The asking price is reportedly between $500 million and $600 million, the Maui News reported. Castle & Cooke did not immediately comment Tuesday.

In 2000, Murdock bought out fellow Castle & Cooke shareholders for nearly $700 million and took the company private.

The island is still known as the "pineapple island," even though Murdock has closed its pineapple operations to make way for luxury resort and home development. The island boasts unspoiled charm with 30 miles of paved roads, 400 miles of unpaved roads and no stoplights.

Arakawa said the sale could again alter the economic structure of the island and its residents, who have seen the passing of Lanai's longtime pineapple industry and now rely on employment at resorts, golf courses and other businesses. Aside from the hotels, the island's infrastructure is at stake, he noted.

"I have to be able to feel out the perspective new owner and what their intentions are," Arakawa said.

He said he's confident that Murdock's love for the island will mean ensuring the new owner is a good steward, evidenced by Arakawa being regularly updated on sale developments.

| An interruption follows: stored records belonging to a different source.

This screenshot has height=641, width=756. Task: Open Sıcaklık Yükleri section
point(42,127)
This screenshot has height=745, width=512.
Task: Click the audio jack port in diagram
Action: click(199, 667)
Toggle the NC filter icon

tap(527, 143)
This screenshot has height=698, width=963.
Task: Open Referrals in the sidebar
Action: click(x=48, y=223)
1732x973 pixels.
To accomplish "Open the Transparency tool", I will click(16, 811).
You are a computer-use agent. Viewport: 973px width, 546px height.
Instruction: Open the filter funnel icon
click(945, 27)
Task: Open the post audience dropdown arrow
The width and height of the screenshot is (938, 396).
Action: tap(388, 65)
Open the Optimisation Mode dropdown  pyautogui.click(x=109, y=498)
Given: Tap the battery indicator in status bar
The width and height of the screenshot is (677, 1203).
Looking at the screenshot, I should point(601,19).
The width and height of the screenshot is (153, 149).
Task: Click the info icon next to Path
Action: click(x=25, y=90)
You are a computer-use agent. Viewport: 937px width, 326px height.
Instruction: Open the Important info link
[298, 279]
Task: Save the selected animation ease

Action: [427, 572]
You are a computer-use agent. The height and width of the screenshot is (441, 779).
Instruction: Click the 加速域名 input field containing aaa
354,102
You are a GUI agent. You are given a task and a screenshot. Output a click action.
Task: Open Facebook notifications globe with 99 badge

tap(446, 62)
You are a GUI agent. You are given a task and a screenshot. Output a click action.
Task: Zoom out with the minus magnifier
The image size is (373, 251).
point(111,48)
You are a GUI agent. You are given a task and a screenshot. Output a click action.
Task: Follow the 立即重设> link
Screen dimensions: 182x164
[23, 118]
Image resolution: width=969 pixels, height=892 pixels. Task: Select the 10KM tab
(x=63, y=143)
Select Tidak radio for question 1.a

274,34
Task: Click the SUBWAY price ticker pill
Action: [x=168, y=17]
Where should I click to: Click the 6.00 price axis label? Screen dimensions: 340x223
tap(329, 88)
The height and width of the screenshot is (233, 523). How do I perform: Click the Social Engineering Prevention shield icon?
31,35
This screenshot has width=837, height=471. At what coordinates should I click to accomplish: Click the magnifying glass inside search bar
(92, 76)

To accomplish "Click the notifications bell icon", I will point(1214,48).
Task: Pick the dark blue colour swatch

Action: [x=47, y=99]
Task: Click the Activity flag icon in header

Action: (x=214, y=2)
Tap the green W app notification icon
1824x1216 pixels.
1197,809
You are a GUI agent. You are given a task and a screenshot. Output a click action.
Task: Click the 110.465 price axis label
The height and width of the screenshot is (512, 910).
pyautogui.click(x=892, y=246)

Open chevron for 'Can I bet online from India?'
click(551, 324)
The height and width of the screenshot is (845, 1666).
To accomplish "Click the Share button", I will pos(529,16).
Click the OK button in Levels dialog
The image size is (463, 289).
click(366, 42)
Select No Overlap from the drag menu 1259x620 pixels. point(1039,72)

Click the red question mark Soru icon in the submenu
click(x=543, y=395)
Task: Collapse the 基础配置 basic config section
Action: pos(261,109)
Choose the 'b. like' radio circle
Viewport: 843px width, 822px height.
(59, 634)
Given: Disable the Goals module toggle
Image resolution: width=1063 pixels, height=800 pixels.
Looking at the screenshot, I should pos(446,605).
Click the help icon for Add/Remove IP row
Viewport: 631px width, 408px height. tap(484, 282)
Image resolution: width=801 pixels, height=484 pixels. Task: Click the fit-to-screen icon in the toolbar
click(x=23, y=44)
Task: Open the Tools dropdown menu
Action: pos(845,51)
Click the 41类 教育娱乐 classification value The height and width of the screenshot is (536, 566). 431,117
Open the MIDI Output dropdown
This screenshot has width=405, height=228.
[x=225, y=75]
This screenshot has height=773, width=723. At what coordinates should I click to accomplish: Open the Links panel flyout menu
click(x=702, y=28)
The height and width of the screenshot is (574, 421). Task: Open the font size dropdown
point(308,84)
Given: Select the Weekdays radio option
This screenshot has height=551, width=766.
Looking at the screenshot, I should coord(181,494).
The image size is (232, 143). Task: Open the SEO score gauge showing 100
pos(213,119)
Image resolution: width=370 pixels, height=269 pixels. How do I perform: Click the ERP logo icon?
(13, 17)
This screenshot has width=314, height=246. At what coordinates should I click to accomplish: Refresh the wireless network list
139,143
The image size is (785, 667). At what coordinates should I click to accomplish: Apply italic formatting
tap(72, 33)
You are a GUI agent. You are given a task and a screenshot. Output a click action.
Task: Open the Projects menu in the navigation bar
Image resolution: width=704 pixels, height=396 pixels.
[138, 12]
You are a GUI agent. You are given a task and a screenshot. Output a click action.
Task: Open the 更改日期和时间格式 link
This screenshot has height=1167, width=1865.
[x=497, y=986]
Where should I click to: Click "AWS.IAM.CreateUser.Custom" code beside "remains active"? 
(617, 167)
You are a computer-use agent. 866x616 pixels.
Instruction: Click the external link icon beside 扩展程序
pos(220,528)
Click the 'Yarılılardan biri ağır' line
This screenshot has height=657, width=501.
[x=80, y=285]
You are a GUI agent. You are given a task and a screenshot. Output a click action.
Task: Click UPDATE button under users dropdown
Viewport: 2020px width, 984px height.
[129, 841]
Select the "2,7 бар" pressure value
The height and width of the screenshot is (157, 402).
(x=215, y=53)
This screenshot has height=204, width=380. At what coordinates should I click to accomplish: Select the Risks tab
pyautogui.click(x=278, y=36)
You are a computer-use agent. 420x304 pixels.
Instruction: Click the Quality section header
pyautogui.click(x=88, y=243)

"They will consult with us because they know it's critical for the survival of the island," he said. "I know that Mr. Murdock really likes the island. A lot of this has been sentimental for him. He's put a lot of money into the island."

But he understands Murdock's desire to sell. The Honolulu Star-Advertiser reported the island produced annual losses of roughly $20 million to $30 million from 2006 to 2010.